My x axis mount was very similar to Clough42's mount. I mounted the z axis scale on the back side of the lathe rather than the front as it was less obtrusive there. I mounted a DRO on the tailstock for the third axis. It has been in service for over seven years. Here are the whole gory details: https://www.hobby-machinist.com/threads/another-lathe-dro-install.34106/ (disclaimer; no real blood or gore).

10 microns = 0.0004”

Resolution of the SS scales is stated as 0.01mm (10 microns)/0.0005”; accuracy ranges from 0.001” for a 6” scale to 0.002” for a 24” scale.

As with anything, you get what you pay for. I find that my iGaging Absolute SS scales paired with TouchDRO is well matched to my mini mill: having a DRO system that is capable of working to 0.0001” on a mill that cannot deliver that degree of precision doesn’t make sense.
 
10 microns = 0.0004”

Resolution of the SS scales is stated as 0.01mm (10 microns)/0.0005”; accuracy ranges from 0.001” for a 6” scale to 0.002” for a 24” scale.

As with anything, you get what you pay for. I find that my iGaging Absolute SS scales paired with TouchDRO is well matched to my mini mill: having a DRO system that is capable of working to 0.0001” on a mill that cannot deliver that degree of precision doesn’t make sense.
Thanks for catching the dropped digit. I will correct it.

As near as I can figure, the spec for accuracy on the iGaging and similar scales refers to full length measurements, Since most measurements requiring precision made in the hobby shop are fairly small, the .0004" resolution spec is most likely the most important. Additionally, if there is a scale factor, the Touch DRO has a calibration routine. With careful work, one should be able to accurately correct for any scaling errors. To be fair, I haven't checked out scale linearity but it would be fairly easy to do.
 
Thanks for catching the dropped digit. I will correct it.

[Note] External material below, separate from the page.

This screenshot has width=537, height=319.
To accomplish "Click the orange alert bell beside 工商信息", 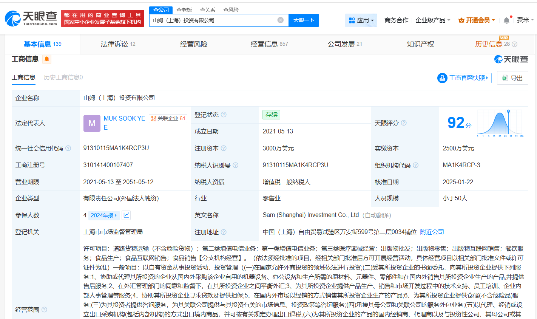I will point(46,59).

As near as I can figure, the spec for accuracy on the iGaging and similar scales refers to full length measurements, Since most measurements requiring precision made in the hobby shop are fairly small, the .0004" resolution spec is most likely the most important. Additionally, if there is a scale factor, the Touch DRO has a calibration routine. With careful work, one should be able to accurately correct for any scaling errors. To be fair, I haven't checked out scale linearity but it would be fairly easy to do.
Da nada.

Mine match the hand wheel dials over full table travel and also a 2” indicator, so I’m happy.
 
I'm not sure why magnetic DROs have to be restricted to using composite magnets -- ferromagnetic powder in a rubber matrix. The first "tape" recorders didn't use tape at all, they used wire. A hard ferrous alloy (in the magnetic sense) would be much more uniform in composition than something that is essentially a kind of refrigerator magnet. I've actually seen an old wire recorder but didn't get the chance to see if it still worked.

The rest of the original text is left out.